MK Touma-Sliman: Women in Israel Still Earn Less than Male Counterparts

“Israeli working women still earn less than their male counterparts in both public and private sector,” said Hadash MK Aida Touma-Sliman (Joint List), who heads the Knesset’s Committee on the Status of Women, according a new report published Tuesday. The annual Van Leer Institute’s Gender Inequality Index in Israel find that there are still worrying discrimination between men and women in Israel in a wide range of aspects, including work positions, pay, as well as political power.

Hadash MK Aida Touma-Sliman (Joint List), head of the Knesset’s Committee on the Status of Women (Photo: Knesset)
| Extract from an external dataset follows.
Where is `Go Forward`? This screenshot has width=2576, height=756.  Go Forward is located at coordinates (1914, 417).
The report adds that in the last six years there has been no significant change in the percentage of women holding senior positions in the public or private sectors, while there is no indication of narrowing gaps between the genders. Among other things, the index also shows a significant pay gap between men – whose average monthly salary stands at NIS 13,095 – and women – whose monthly salaries average NIS 8,954.
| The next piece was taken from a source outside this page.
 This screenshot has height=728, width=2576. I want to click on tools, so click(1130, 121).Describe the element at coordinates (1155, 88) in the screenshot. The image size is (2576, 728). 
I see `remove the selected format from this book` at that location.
“Efforts made to reduce gender gaps fail to reduce overall inequality,” said Hadas Ben Eliyahu, Director of the Yoda’at knowledge Center on Women and Gender, as well as one of the researchers who complied the index. “COVID-19 further exacerbated these the gaps, and we fear that by 2022 the level of inequality in Israel will be even higher,” said Ben Eliyahu, who added that the biggest and most worrying is the gap in the country’s centers of political and economic power. “We see in every field that there is a minority of women at the decision-making table, and we understand that the issues that concern women are not represented in centers of influence in any field,” she added.

The Committee on the Status of Women in the Knesset is set to convene on next weeks to discuss the report, which points to the rampant, continuous and seemingly growing inequality between men and women in Israel. MK Touma-Sliman echoed Ben Yehuda’s sentiment and conclusion. “Clear and decisive state action is needed to reduce gender gaps,” said Thomas Suleiman. “Sadly though, the latest state budget does not include the tools needed to reduce these gaps.”
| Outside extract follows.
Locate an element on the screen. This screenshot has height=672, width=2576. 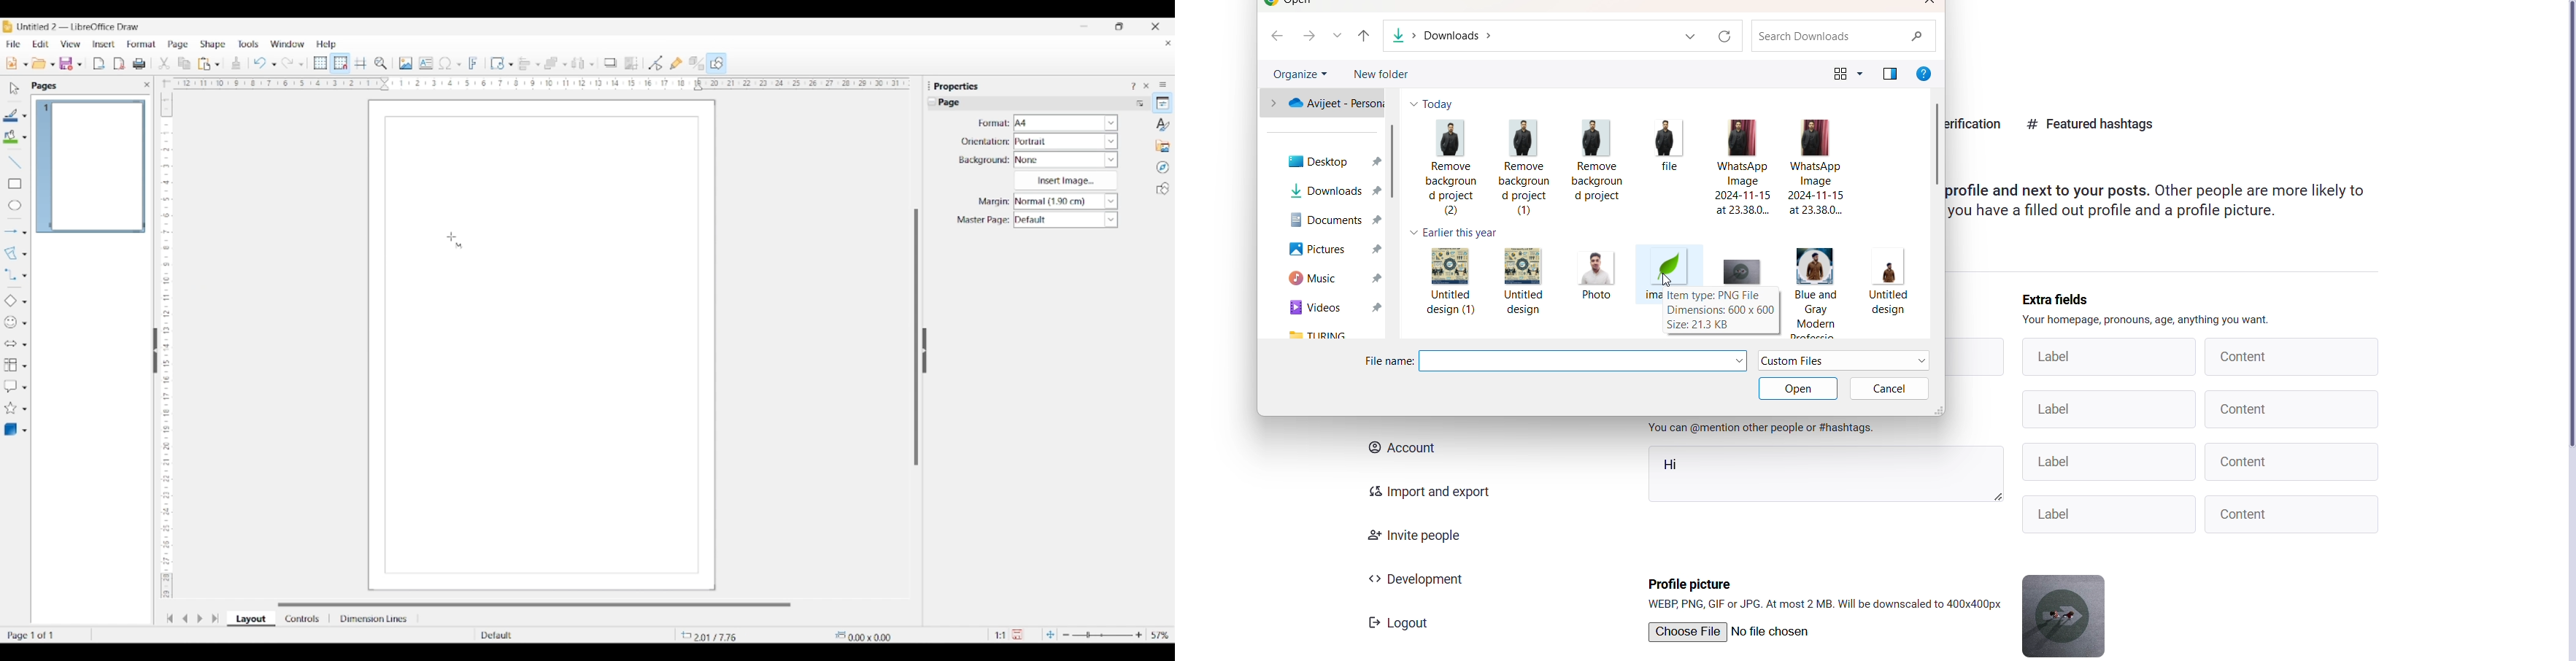
Blank page is located at coordinates (542, 423).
Unlike other gender indexes, which compare the situation in Israel with that in other countries on the basis of a very small number of variables, the Gender Index is the first of its kind to examine gender inequality in a great variety of areas of life within the country itself. The Index makes it possible to examine directions of development in each area and in each component, while providing a comprehensive picture of the state of gender inequality in Israel. The Gender Index provides women’s organizations and other civil society groups with a platform for their activity toward changing gendered power relations and promoting social and gender justice in Israel.